The Legend Of The $100 Laptop

That's €79, if the fee's transferable
I like the background. Obviously the first picture you took with your built-in webcam was you and your friends, so happy to get your free laptops. "Thank you, American (or German) benefactor!" BTW, If you buy yours for $300, you're sponsoring two kids.
Everyone's fighting with each other to keep this one down. We can start with the fact that it's barely plausible. Get past the Speak N' Spell exterior, and you essentially have what one reporter calls "an iPod Shuffle with a keyboard." Don't mind that I would have lost my shit over something like that in 1996. And everyone wants to make fun of the hand crank. In fact, most of the bitching about the features concerns things that I don't think will be a problem for users unaccustomed to, for example, the Mac's spotless, nigh-edible engineering.
The real question is, why would you hate on the $100 laptop? Do you dislike the idea of cheap hardware, or worldwide access to computers and, maybe just maybe, the internet? Yes, it's underpowered and a bit under the curve.
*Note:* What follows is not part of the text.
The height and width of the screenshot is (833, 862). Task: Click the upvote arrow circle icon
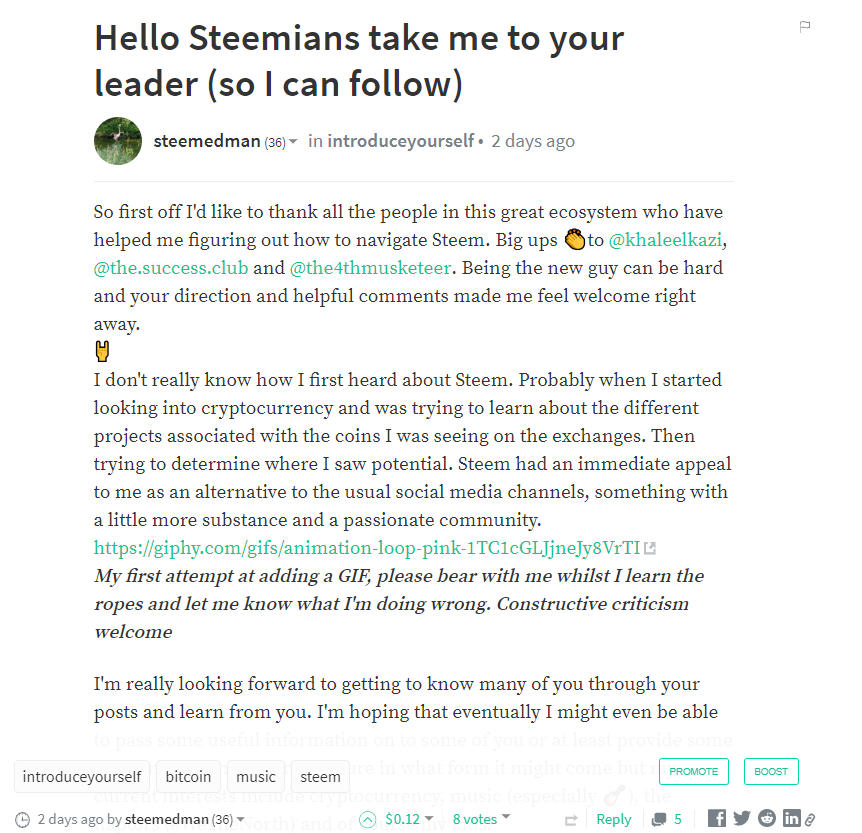pyautogui.click(x=368, y=819)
But I don't think the market is going to be pissed about the graphics card. It's not condescending, it's putting everyone on the same page. By the time we're sick of our $100 laptops, we should be able to buy new ones with the Python and Flash we've learned, right?
The question has stood alone, largely unanswered, for a long time: does technology necessarily improve education? It does and it doesn't. It opens doors. If you lack discipline or discernment, computers definitely won't help you. They're changing education more than improving it or wracking it, and the change is generally for the better. Will laptops for everyone change the world? Perhaps not the first world. But I think we'll see differently from the $100 laptoppers. But hopefully not Think Different[ly].

Comments
Books on liberalism and western economic philoshopy are cheaper, more durable, don't require software to be useful, and would be much more effective in improving the lives of Third World children.
The $100 laptop is a worthless bromide. Most children in First World countries don't have laptops, and it doesn't seem to be hurting them any.